NEWS ANALYSIS: Kosovo and Russian elections overshadow Finnish chairmanship of OSCE
Some threats averted in advance
By Kari Huhta
Finland's one-year turn holding the chairmanship of the Organisation for Security and Cooperation in Europe (OSCE) is set to be a year-long series of difficult and exhausting confrontations, say diplomats who follow events at the organisation. In recent months there had been an expectation of a possible great power collision during Finland's turn at the helm of the OSCE.
"The situation is better than we imagined in the autumn", was one assessment, but forecasts for the Finnish chairmanship, which starts at the beginning of the year, have not become any more optimistic than that.
In the coming months, the OSCE, which has developed into the most extensive human rights organisation in the world, will face storms under Finnish leadership on issues ranging from Kosovo, which is preparing its declaration of independence, to Russia, which is holding presidential elections with rules completely of its own.
However, in the light of the present situation, the organisation is not on the verge of disintegration, contrary to speculation a few months ago.

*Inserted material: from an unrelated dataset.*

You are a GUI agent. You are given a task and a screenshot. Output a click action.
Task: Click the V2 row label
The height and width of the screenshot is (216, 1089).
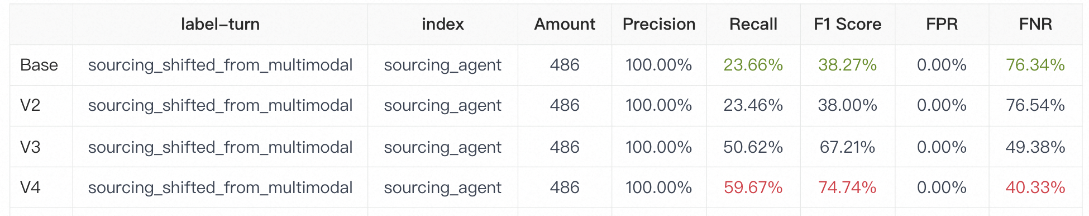(30, 105)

Under the darkest forecasts, the organisation - which was born at the Helsinki summit of the Conference on Security and Cooperation in Europe in 1975 - would have come to the end of its road during the Finnish turn at the helm, in the same place where it began.
Since then, however, the 56 member states of the OSCE have managed to agree on which countries would chair the organisation in the three years that follow Finland's turn. Russia had raised the acceptance of countries that it supports as being worthy of holding the chairmanship to be a threshold issue for the continuity of the organisation, and managed to get Kazakhstan included on the list.
Disputes over the OSCE budget are also fading to a normal level, which means a delay of up to several months in completing the budget.
Russia continues to call for severe cuts in human rights activities, which it is constantly berating, and the United States wants big cutbacks in the budget of the OSCE secretariat.
According to diplomats, the demands for saving money could, with luck, cancel each other out during negotiations to be held under the Finnish chairmanship.
Responsibility for Finnish activities in the OSCE chairmanship is primarily with Minister for Foreign Affairs Ilkka Kanerva (Nat. Coalition Party), who can share some of it within his ministry, but not with other ministries.
Kanerva said on Friday that the greatest challenge at the beginning of the Finnish term is the monitoring of the presidential elections in Russia in March.
Kanerva said that the implementation of OSCE monitoring of Russia's elections should be improved.
The OSCE's Office for Democratic Institutions and Human Rights (ODIHR) did not send observers to the Russian parliamentary elections in early December because of restrictions placed on the observers by Russia.
According to Kanerva, the holder of the OSCE chairmanship should try to persuade Russia to make some concessions, and ODIHR could see the implementation of a full operation to be possible.
In Moscow, Deputy Foreign Minister Alexander Grushko told reporters during the Christmas holidays that Russia itself plans to set its own conditions for the monitoring of the Presidential elections, and he criticised ODIHR in terms that were unusually harsh - even by Russian standards.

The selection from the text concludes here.